- _課題の内容_
[1] リストの「The image size」を含む行から「point(1206,478)」を含む行までについて、解答にある座標の数値を1.05倍し、四捨五入で整数にして（0.5は切り上げ）、指示文も含めて各行を書き直してください。指示文の中の数値は変えず、画像は出力から外し、この範囲の行だけを挙げること。
[2] いらいらと怒りについての文章を、最後の文の続きから書き進める。

- _文書本文_

----------------------------------------

2021/10/20

今日もていねいに。40

みなさま、こんにちは。
お元気でしょうか。
すっかり秋ですね。
体調を崩さぬようお気をつけください。

生きているといろいろな悩みやつらいことがあります。
不安や迷いはいつになってもなくなりません。
ときには、いらいらしたり、怒りもあるでしょう。

先日、友人がいいことを話してくれました。
いらいらしたり、怒りが湧いたとき、
「ああ、自分は今、いらいらしてるなあ」とか、
「今、怒っているなあ」と、自分を客観的に見つめてみると、
すうっと、いらいらや怒りはどこかに行ってしまうそうです。
友人は「もう、怒らないことにしたんです」と言って、
そのために自分はこんなふうにしていると教えてくれたのです。
いらいらや怒りは自分をどんどん苦しめるだけ。

----------------------------------------

- _課題データ_
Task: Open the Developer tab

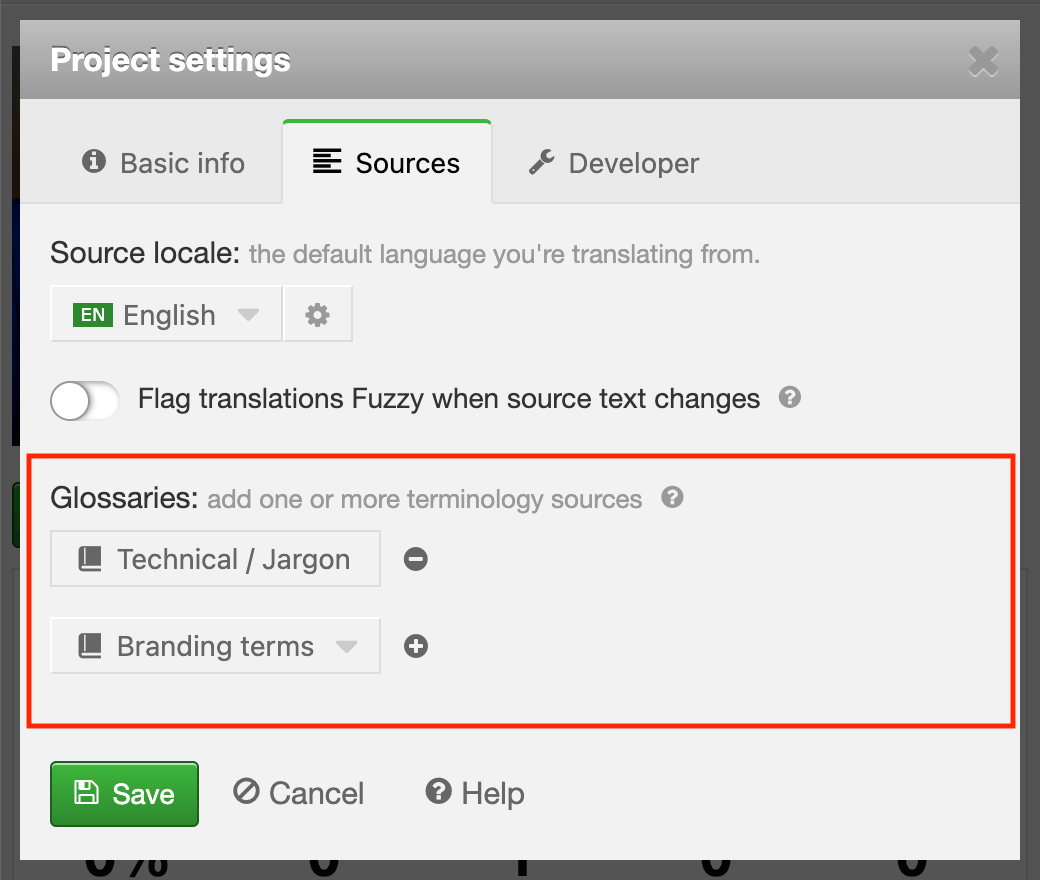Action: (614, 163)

----------------------------------------

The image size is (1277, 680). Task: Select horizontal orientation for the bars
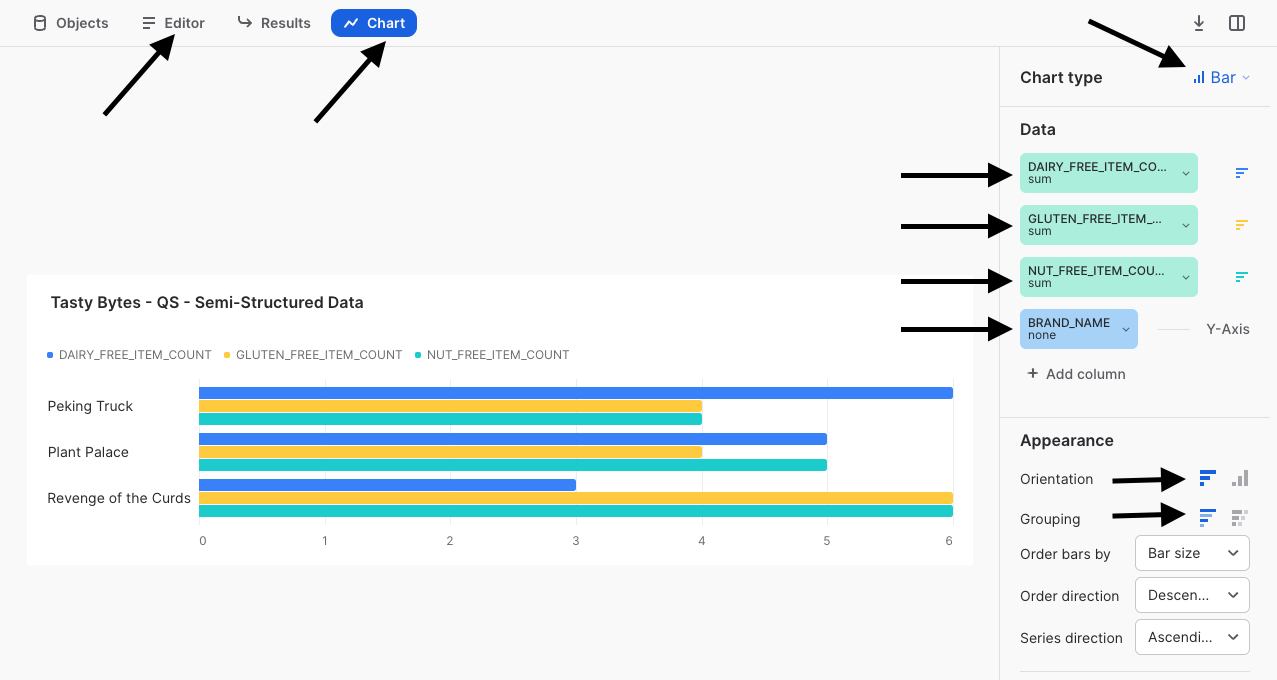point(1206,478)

----------------------------------------

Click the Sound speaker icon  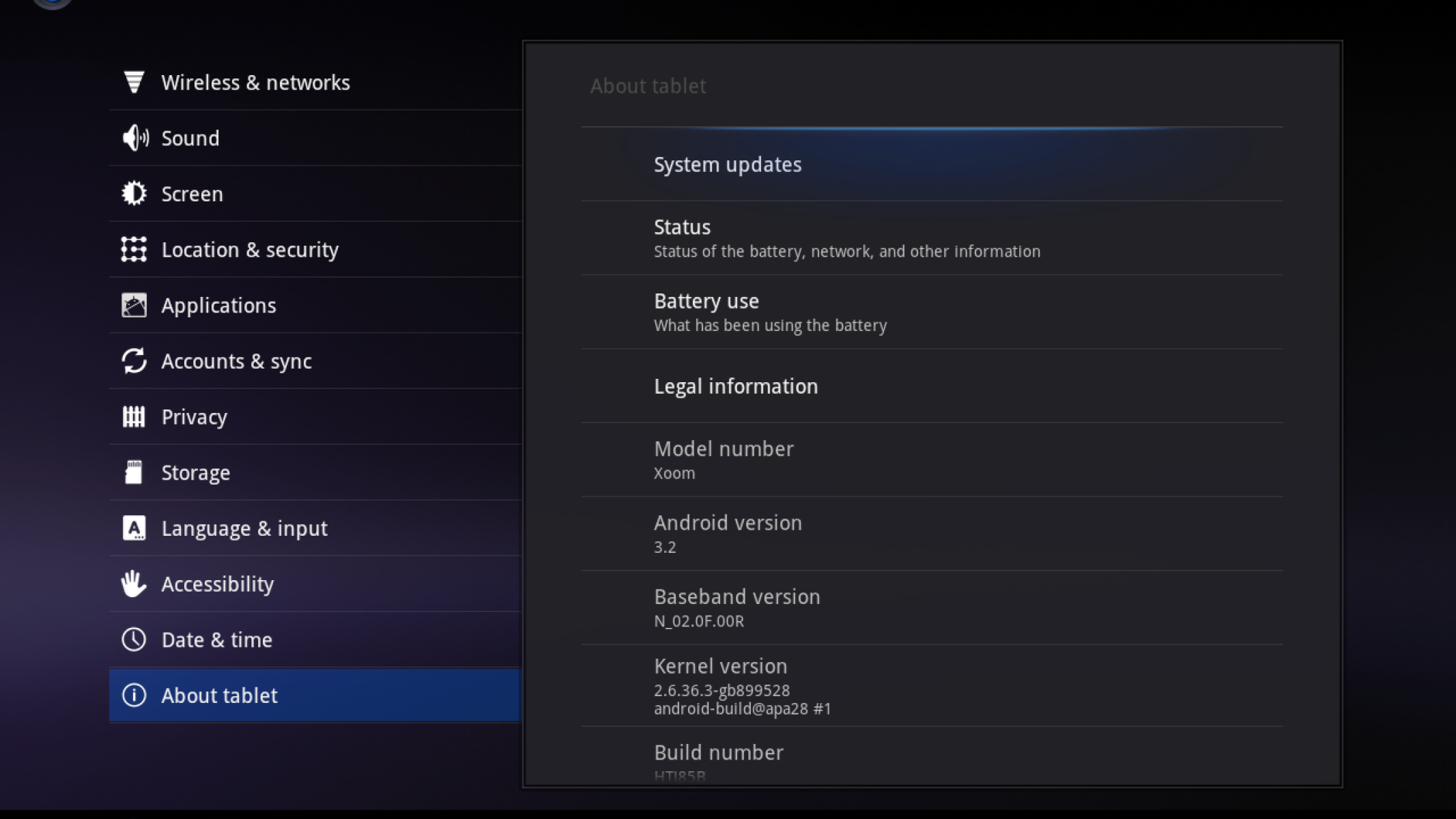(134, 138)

----------------------------------------

- _解答_
[1]
The image size is (1277, 680). Task: Select horizontal orientation for the bars
point(1266,502)

[2]
ありがたい話しを聞きました。感謝です。

「因幡の源左」という本を思い出しました。
主人公の源左は、日々の暮らしの中でさまざまな教えや学びを得て、
妙好人として知られたお百姓さんです。

いろいろな悩みや苦しみはたくさんあるけれど、
それは自分ひとりで背負って生きるのではなく、
かみさまに任せてしまう、助けてもらえばいい。
そうすれば何も背負うことなく、心配はなくなると、
ある日、源左は気づきました。

けれども、大切なのは、
その悩みや苦しみをかみさまにまかせるには、
助けてもらう価値のある人間でなければなりません。
人に尽くし、人を大事にし、いつも先を見据えて働くこと。
自責と感謝の心を忘れないこと。

背負っているものを下ろして、
お任せできるような人になれるといいですね。
いらいらや怒りもさようなら。
いつかなれるかな。

それではまた。
今日もていねいに。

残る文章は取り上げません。